Nationals

Sean Doolittle sees baseball finding its voice after boycotting games

Nationals

Major League Baseball may not have been the first sport to see its players come together and decide to boycott games to draw attention to racial discrimination in the U.S., but Nationals closer Sean Doolittle is proud of the actions his fellow players took this week following the police-involved shooting of Jacob Blake in Kenosha, Wisconsin.

“I think they were really powerful and I was really proud to see the guys in our league take a stand and I think that solidarity from other players and other teams around our league is so important,” Doolittle said in a Zoom press conference Saturday.

The veteran left-hander hasn’t pitched in a game since Aug. 10, rehabbing his right knee after a disappointing start to the season.

Doolittle had just been activated from the injured list when the Milwaukee Bucks announced they would not be taking the court for Game 5 of their first-round playoff series against the Orlando Magic. Their counterparts in MLB, the Milwaukee Brewers, followed suit. Ten other games would be postponed as well over the next 36 hours, including the Nationals’ contest against the Philadelphia Phillies on Thursday night.

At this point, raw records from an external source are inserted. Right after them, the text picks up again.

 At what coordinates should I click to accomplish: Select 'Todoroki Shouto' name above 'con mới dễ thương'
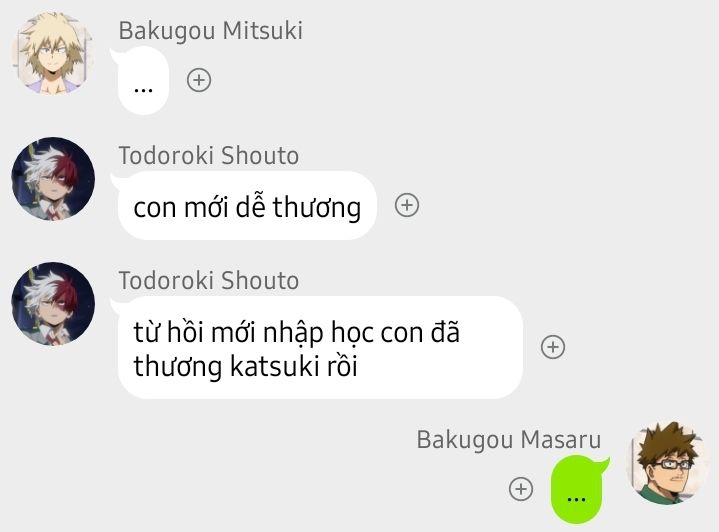coord(209,155)
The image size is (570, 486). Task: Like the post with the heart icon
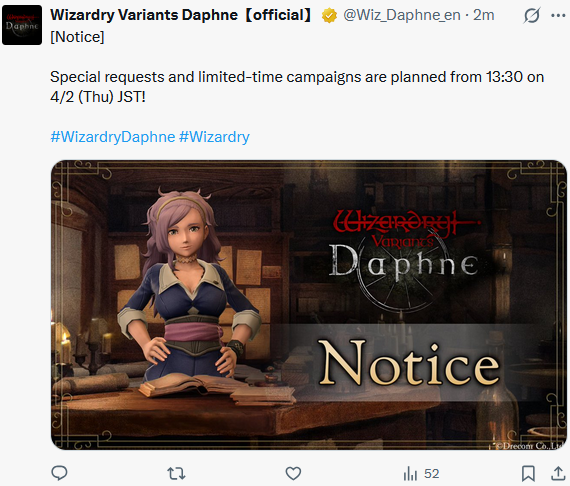(293, 473)
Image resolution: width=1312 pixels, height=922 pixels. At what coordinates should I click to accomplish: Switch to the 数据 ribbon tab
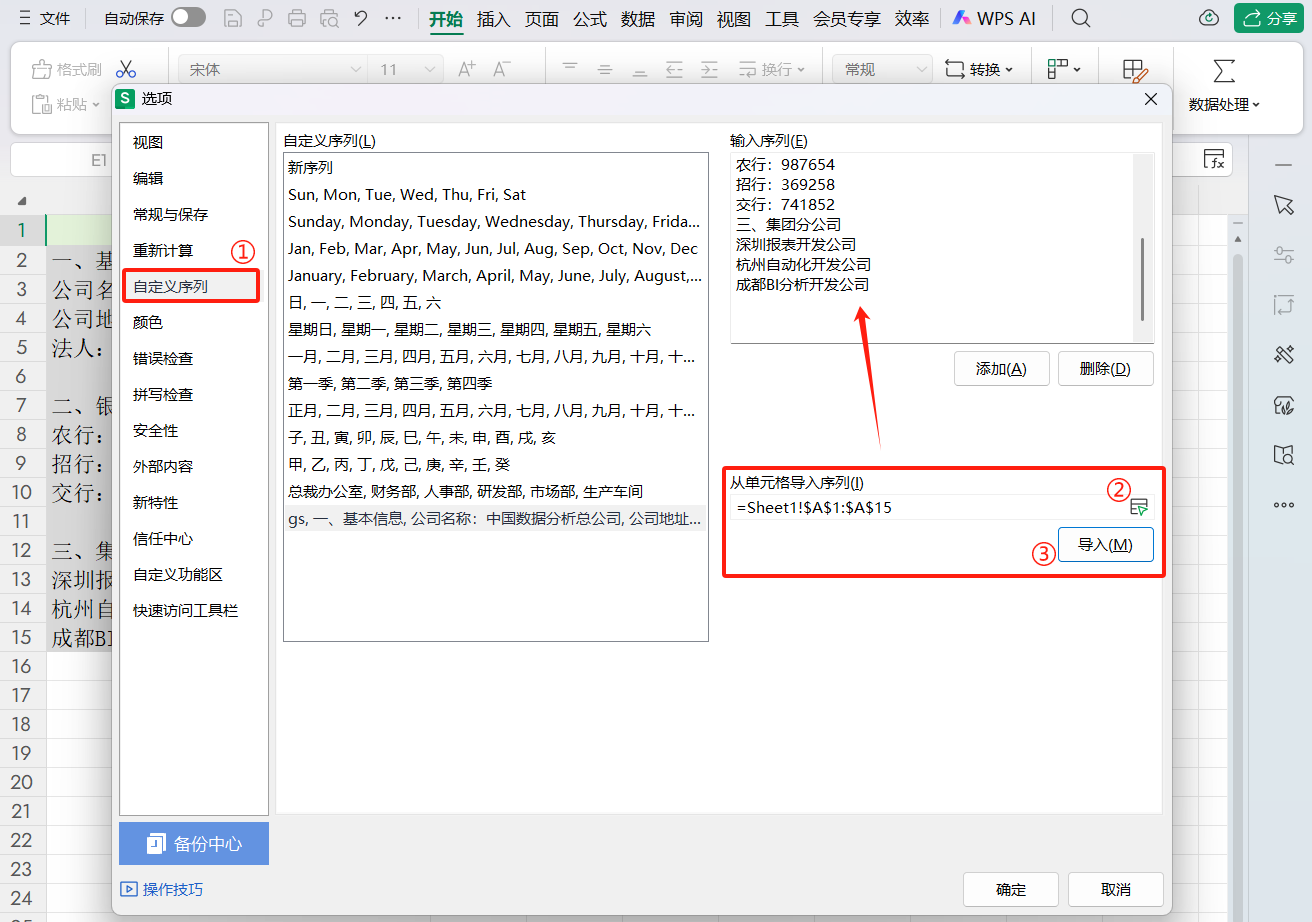point(637,17)
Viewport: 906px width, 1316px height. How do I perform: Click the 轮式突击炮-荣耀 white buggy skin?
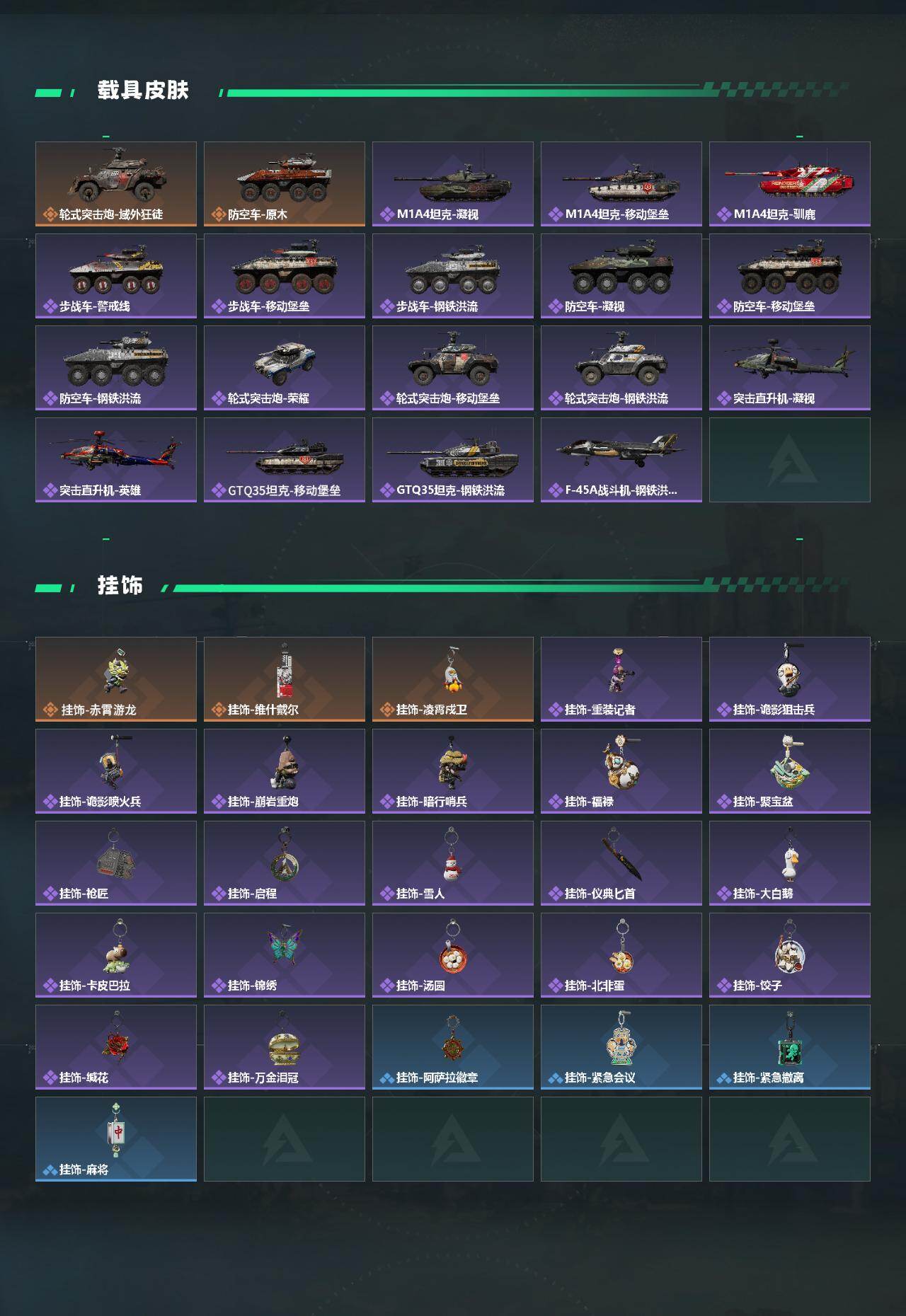(285, 368)
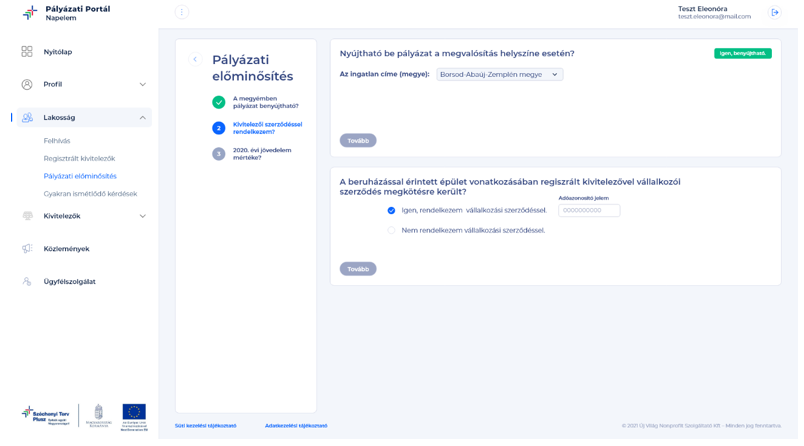Click the Közlemények megaphone icon

coord(27,249)
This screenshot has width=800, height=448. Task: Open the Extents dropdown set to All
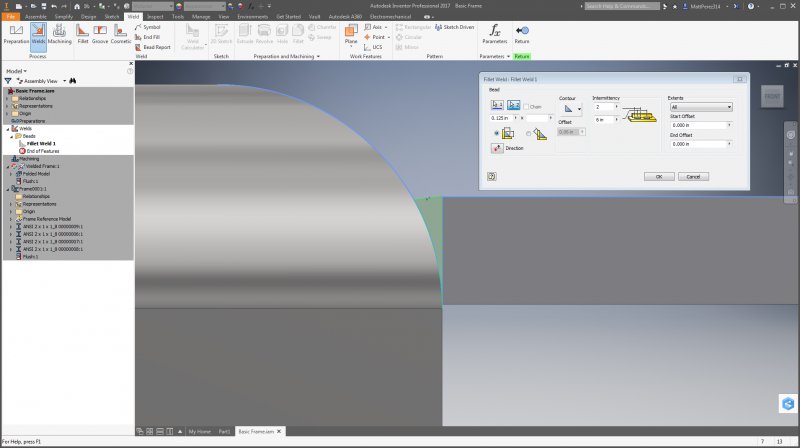[x=701, y=106]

“Yes, baseball is important to us,” Doolittle said. “It’s our job and it’s how we make a living and we love bringing that to the fans, but there are important things than baseball happening in our world right now and we want to take a step away from the field just for a day so that people can focus on what is happening in Kenosha and what is happening in so many communities around our country when it comes to issues of racism and police brutality.”

 

Though the boycotts were not league-wide, Doolittle saw players across MLB take a united stand in a way he had never seen before. The New York Mets and Miami Marlins went further by taking the field only for a 42-second moment of silence – in honor of Jackie Robinson – before departing the stadium together. When they cleared out, the only thing left on the field was a Black Lives Matter shirt sitting over home plate.

“Sometimes sports are a healthy distraction,” Doolittle said. “Sometimes, I think in this instance, players felt that it was more important to step away so that there were no distractions, so that there were less other things happening and that people could spend some time thinking about this – thinking about why we’re not playing, thinking about what’s happening. So I thought it was really powerful and I was really encouraged to see that solidarity from teams and from players around our league – not just standing with our guys in the Major League Baseball but also with athletes and teams in other sports as well.”

Following MLB’s historic demonstration, the league celebrated Jackie Robinson Day on Friday by having every player wear a No. 42 jersey, just as it has every year since 2004. The Nationals have since elected to wear them for the rest of the weekend.

“Baseball is finding its voice,” Doolittle said. “There are players in this game that are helping the sport find their voice…I think we saw some really, really powerful stuff in our sport this week.”